Passage to read START

CfP: Panel on Early Videogames (@ Southwest/Texas PCA/ACA Conference ’15)

1973, was a landmark year in the history of videogames. Although PONG was released in 1972, Atari was not able to manufacture much more than about 400 units before the end of the year; by the end of 1973, there were an estimated 10,000 PONG machines and another 40,000 clones on the market. 1973 also saw the release of 101 BASIC Computer Games, which showcased the vibrant field of computer games made possible through flexible programming languages like BASIC and FOCAL and the distribution of thousands of minicomputers to schools and colleges across the country.

Passage to read END
Data extract START

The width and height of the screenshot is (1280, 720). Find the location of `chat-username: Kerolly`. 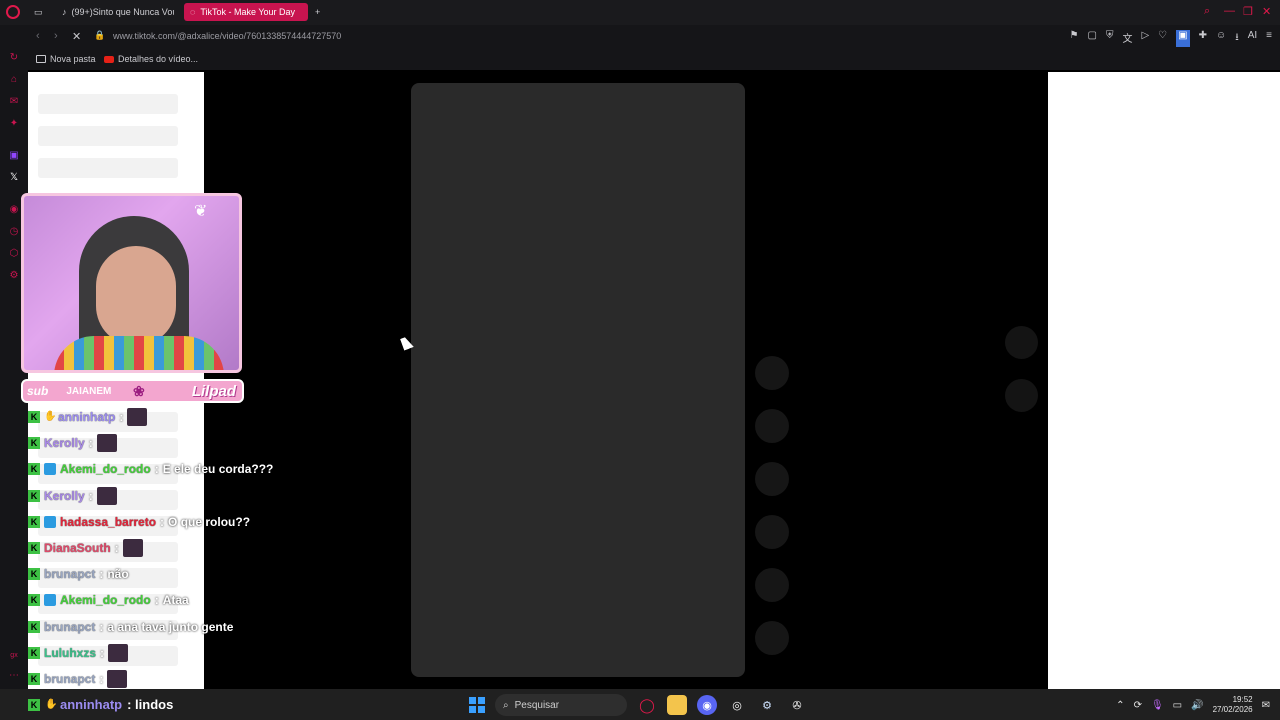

Data extract END

[Actions to take]:
a) From the call for papers on early videogames, list every count it gives of PONG units, machines, or clones.
b) Translate this sentence from the call for papers on early videogames into Spanish: "Although PONG was released in 1972, Atari was not able to manufacture much more than about 400 units before the end of the year; by the end of 1973, there were an estimated 10,000 PONG machines and another 40,000 clones on the market."
c) Write the next paragraph of the call for papers on early videogames, picking up right after its final sentence.

[Numbered answers]:
a)
- About 400 units (what Atari could manufacture before the end of 1972)
- An estimated 10,000 PONG machines (by the end of 1973)
- Another 40,000 clones (by the end of 1973)

b) Aunque PONG se lanzó en 1972, Atari no pudo fabricar mucho más de unas 400 unidades antes de que terminara el año; para finales de 1973, había aproximadamente 10.000 máquinas de PONG y otros 40.000 clones en el mercado.

c)
Conference: Southwest/Texas PCA/ACA Conference, Albuquerque, NM February 11-14, 2015

Deadline: October 26

 

However, outside of the major titles mentioned above, very little is known about the games produced during this period. What makes research more difficult is very little documentation survives, particularly game source code, which was usually destroyed by unsympathetic administrators or lost or forgotten over the years. Many games only exist today in accounts from people who designed or programmed them at the time, or in scant published papers. As a result, the period preceding 1973 can be considered the Dark Ages of Videogames.

 

The purpose of this call to papers is to help document these early games before more information is lost for good. I am looking for papers on any early videogames produced in 1973 or earlier. I seek to establish a panel on early videogames at upcoming academic conferences, starting with the Southwest/Texas PCA/ACA conference to be held in Albuquerque in February 11-14, 2015. The hope is that as a result of this panel, key themes in early videogames can be discovered and eventually an edited book of essays can be collected similar to Mark Wolf’s Before the Crash.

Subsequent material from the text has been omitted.